Podemos, assim, expandir a escuta com a contemplação: uma compreensão profunda da revelação não pode negligenciar a iconografia sagrada. Neste ponto podemos compreender o papel de Maria na oração e na contemplação da Palavra de Deus. Maria, de fato, está sempre com Jesus, ela é toda relativa a Jesus: como a Palavra é toda voltada para o Pai, Maria é toda voltada para o Filho. Daí a sua exemplaridade em termos de salvação. Em consonância com esta função, Maria mostra-nos como escutar a Palavra através da palavra, como ver a imagem consubstancial do Pai olhando para os ícones da caridade divina e como tornar-se morada do Espírito Santo, isto é, sarças de louvor a Deus Pai em Cristo Jesus.
Nenhuma criatura é tão inclinada à verdade como Maria, que é oração, orientação absoluta a Cristo. Maria, portanto, também nos mostra como nos devemos inclinar para verdade, como nos orientar a Cristo e ser oração e contemplação. Para isso, são necessárias três passagens que Maria nos ajuda a realizar: da Parábola à Palavra pela escuta das palavras de Deus, do Ícone à Imagem consubstancial do Pai através do olhar de fé sobre os ícones (histórico configurações dos eventos salvíficos), da orientação contemplativa a contemplação do Deus vivo que caminha conosco e ao nosso lado.

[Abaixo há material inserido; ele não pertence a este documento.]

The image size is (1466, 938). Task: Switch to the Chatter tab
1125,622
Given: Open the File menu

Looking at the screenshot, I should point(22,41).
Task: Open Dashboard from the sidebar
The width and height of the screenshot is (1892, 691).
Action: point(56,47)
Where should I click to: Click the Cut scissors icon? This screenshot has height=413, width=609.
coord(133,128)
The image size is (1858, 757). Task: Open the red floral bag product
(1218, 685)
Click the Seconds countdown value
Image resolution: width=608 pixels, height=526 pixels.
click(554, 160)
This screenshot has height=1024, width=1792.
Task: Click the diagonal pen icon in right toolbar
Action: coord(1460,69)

Ouvir Maria é a chave para compreender a Palavra, enquanto o olhar é a chave para ver o Invisível: com a sua escuta e o seu olhar podemos iluminar a nossa vida com o fogo do Espírito Santo e tornar-nos essas presenças ardentes. O Pai procura, como Jesus revelou à mulher samaritana: «mas a hora vem, e agora é, em que os verdadeiros adoradores adorarão o Pai em espírito e em verdade; porque o Pai procura a tais que assim o adorem» (Jo 4,23).